CS 331 Design and Analysis of Algorithms Homework #4

(Total: 100 points)
1. (25 points) Given A=[252], B=[220], C=[2010], and D=[105]. Compute the C(i,j)'s defined in the class for all i < j and give the solution (i.e. the multiplication order) for this instance of Chained Matrix Multiplication.

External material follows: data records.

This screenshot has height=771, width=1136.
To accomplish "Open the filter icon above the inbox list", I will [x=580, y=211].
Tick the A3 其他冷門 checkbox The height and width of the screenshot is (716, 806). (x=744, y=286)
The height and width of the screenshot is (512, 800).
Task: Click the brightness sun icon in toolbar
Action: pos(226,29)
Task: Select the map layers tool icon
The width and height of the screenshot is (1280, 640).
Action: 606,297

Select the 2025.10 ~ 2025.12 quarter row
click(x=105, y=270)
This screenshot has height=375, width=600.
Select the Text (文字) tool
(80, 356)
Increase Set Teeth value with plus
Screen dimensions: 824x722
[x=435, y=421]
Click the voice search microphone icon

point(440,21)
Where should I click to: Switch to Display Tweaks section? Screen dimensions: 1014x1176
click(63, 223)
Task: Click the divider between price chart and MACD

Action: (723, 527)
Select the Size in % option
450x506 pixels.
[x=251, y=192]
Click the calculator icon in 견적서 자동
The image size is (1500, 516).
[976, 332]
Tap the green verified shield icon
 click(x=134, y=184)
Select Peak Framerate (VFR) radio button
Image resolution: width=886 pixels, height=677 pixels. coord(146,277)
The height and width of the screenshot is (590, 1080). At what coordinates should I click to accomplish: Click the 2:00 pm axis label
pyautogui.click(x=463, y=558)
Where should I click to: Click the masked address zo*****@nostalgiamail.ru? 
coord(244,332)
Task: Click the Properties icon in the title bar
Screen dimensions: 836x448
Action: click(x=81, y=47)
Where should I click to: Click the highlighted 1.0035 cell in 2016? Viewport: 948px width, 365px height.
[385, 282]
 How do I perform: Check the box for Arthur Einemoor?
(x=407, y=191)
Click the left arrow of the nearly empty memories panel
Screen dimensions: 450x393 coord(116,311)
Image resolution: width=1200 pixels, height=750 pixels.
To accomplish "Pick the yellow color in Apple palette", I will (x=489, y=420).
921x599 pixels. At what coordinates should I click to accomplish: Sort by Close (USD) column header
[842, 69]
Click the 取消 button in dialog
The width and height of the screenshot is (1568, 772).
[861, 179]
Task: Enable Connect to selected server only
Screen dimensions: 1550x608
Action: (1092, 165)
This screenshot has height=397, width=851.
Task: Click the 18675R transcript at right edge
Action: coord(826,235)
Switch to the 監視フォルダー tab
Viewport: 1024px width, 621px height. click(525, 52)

2. (25 points) Given the following input instance for the 0/1 Knapsack problem. Show how the algorithm given in the class works on this input instance. Complete the whole (M+1)(n+1) table, and give the answer for the optimal solution, where M is the capacity of the knapsack and n is the number of objects. Object 1 Object 2 Object 3 Object 4 Object 5 Object 6
Profit pi 3 3 5 5 1 4
Weight wi 2 4 5 3 2 5
M = 10

3. (26 points) Consider the 0/1/2/3 Knapsack Problem. Unlike 0/1 Knapsack problem which restricts xi to be either 0 or 1, 0/1/2/3 Knapsack Problem allows xi to be either 0 or 1 or 2 or 3 (that is, we assume that 3 copies of each object i are available, for all i). (a) Obtain the dynamic programming functional equation to solve the 0/1/2/3 Knapsack
Problem.
(b) Give an algorithm to implement your functional equation.
(c) What is the complexity of your algorithm?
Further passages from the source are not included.